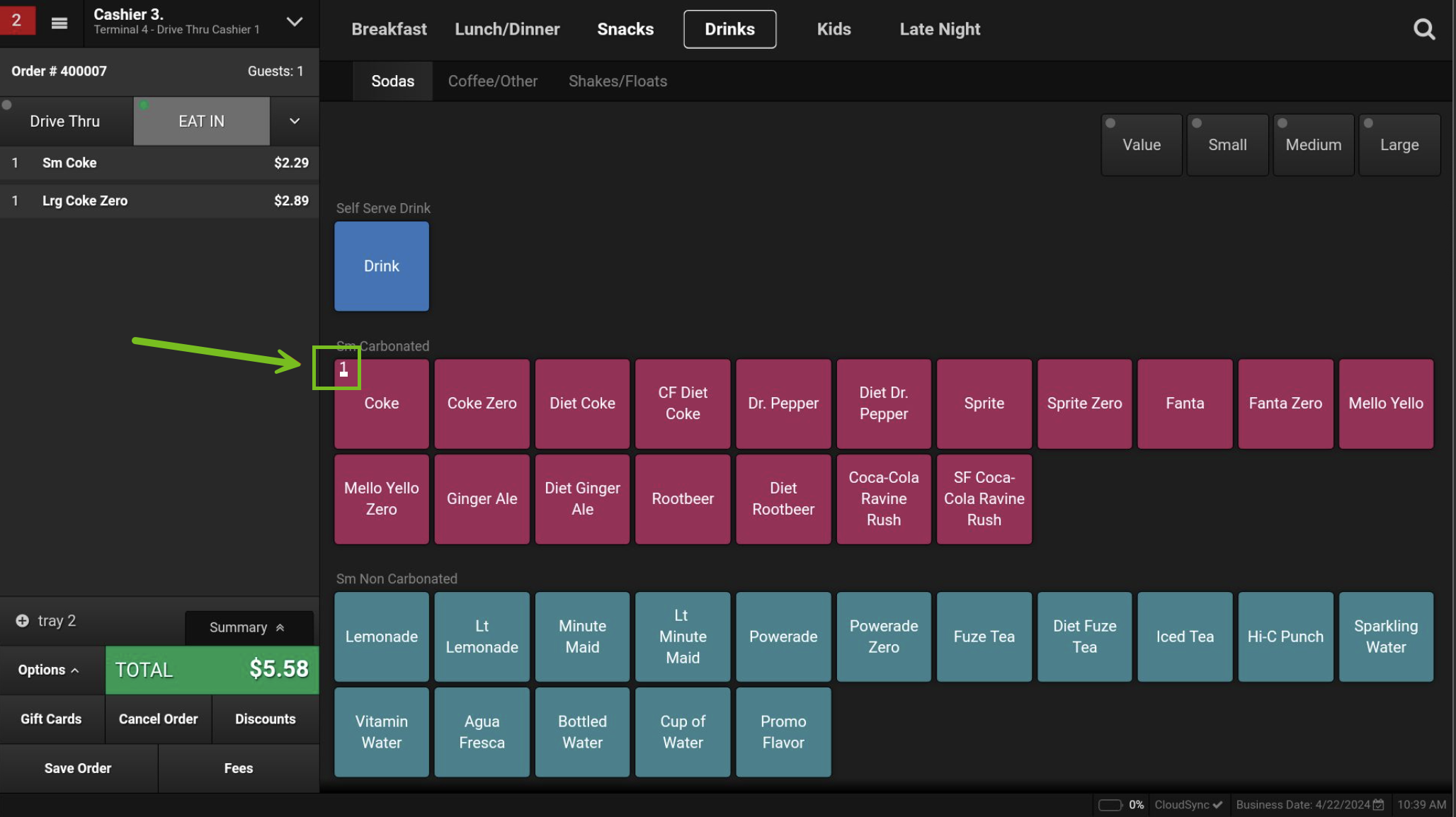Click the search magnifier icon
The width and height of the screenshot is (1456, 817).
tap(1423, 29)
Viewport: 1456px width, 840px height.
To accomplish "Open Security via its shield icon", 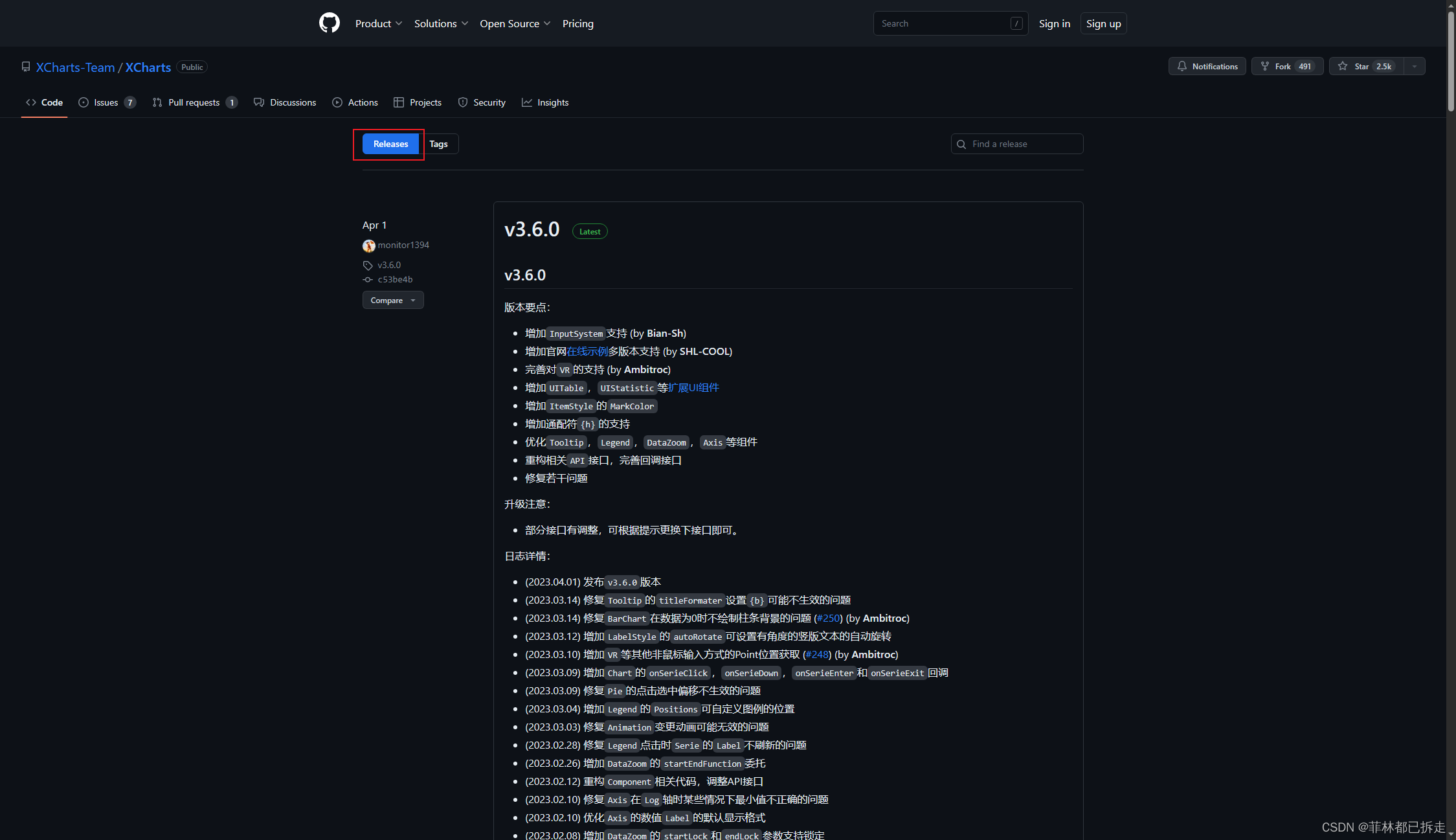I will click(462, 102).
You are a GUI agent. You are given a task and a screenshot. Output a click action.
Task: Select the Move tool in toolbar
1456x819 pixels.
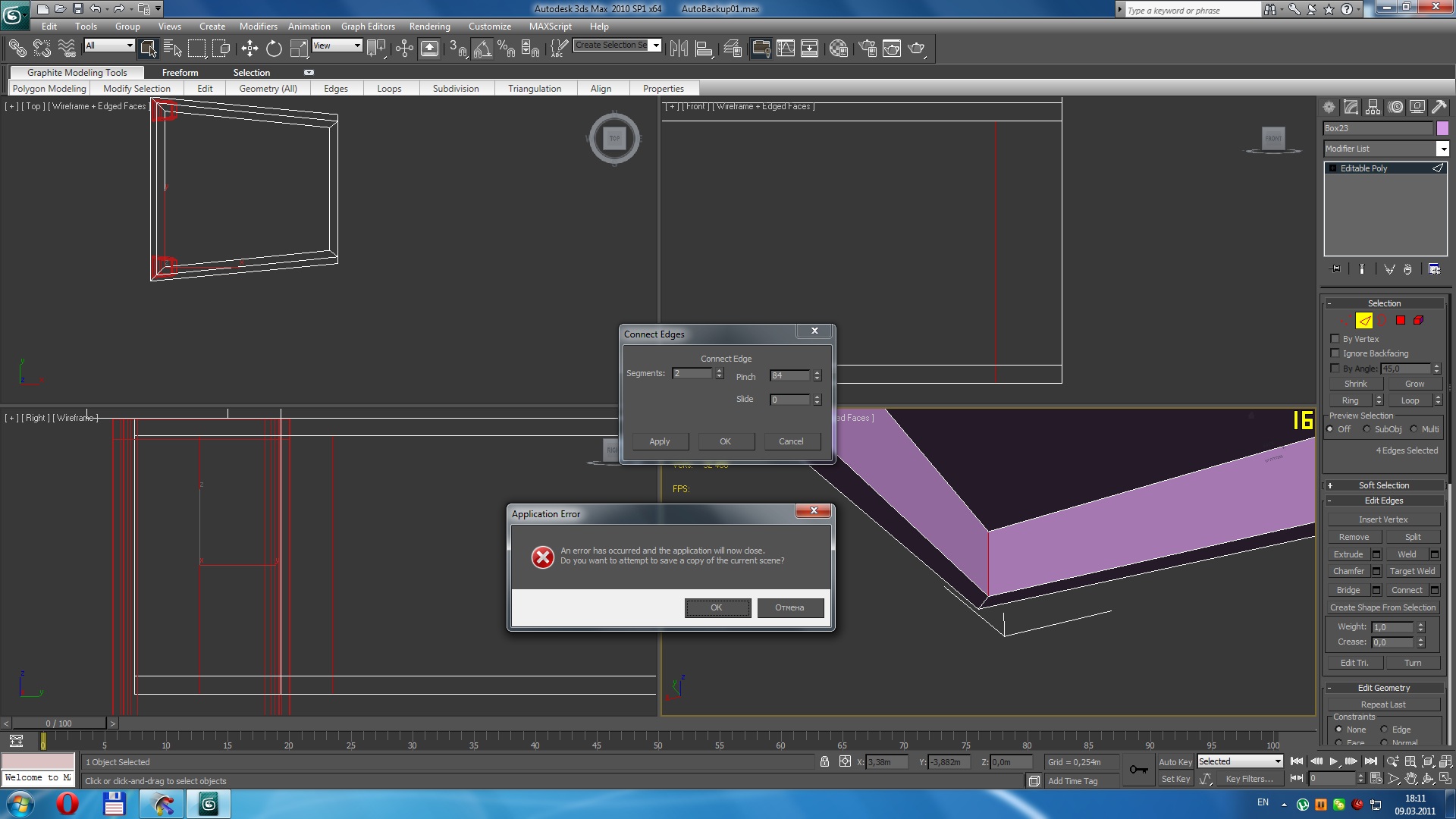click(x=249, y=49)
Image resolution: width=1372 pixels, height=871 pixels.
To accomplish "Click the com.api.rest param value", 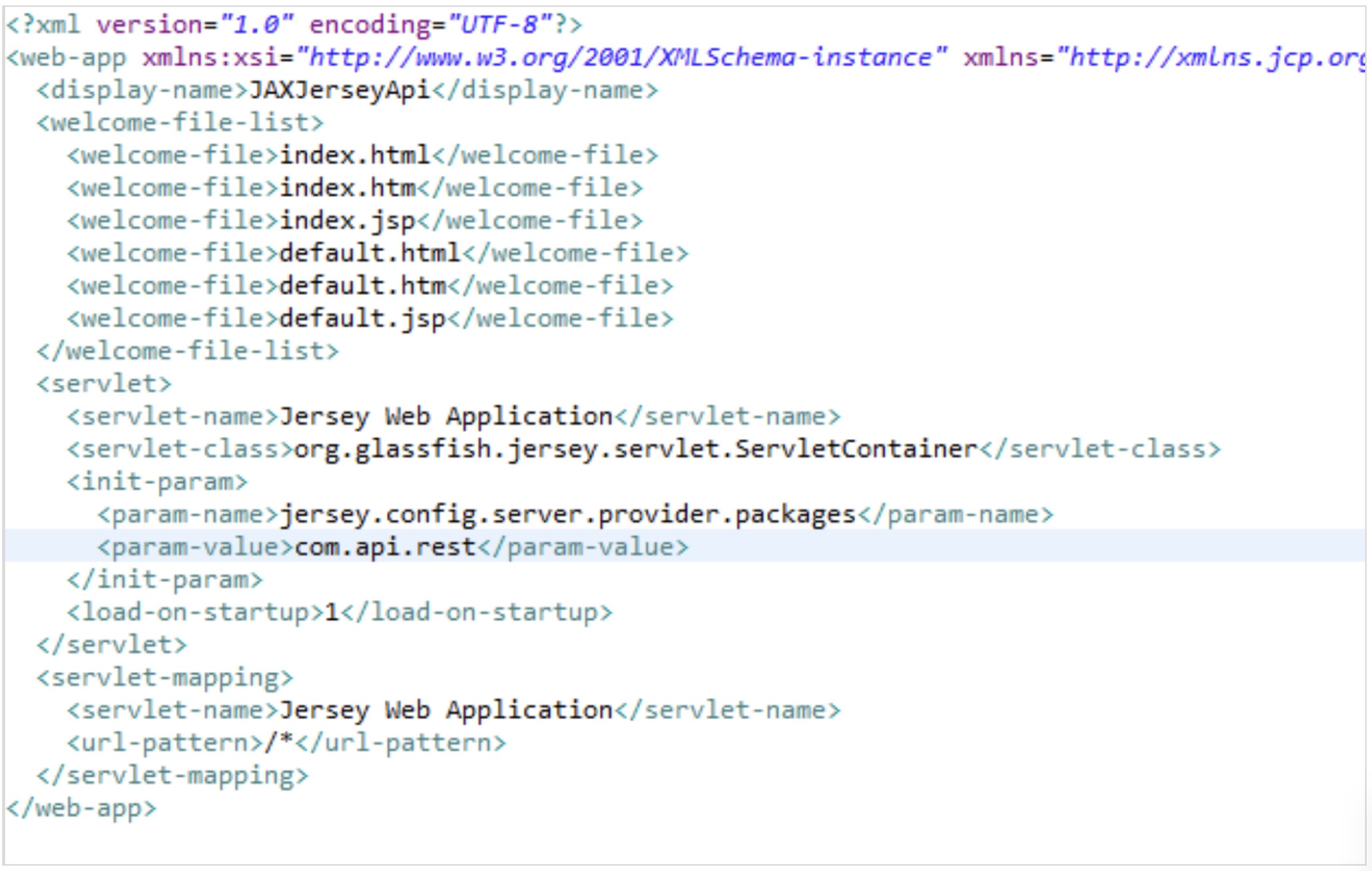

************

Your assignment
Pictures stay out; reproduce exactly the lines from the one containing "1456x819 pixels." through the last line of the listing, both included.

Exercise response
1456x819 pixels.
click(x=249, y=49)
Image resolution: width=1372 pixels, height=871 pixels.
To accomplish "Click the com.api.rest param value", 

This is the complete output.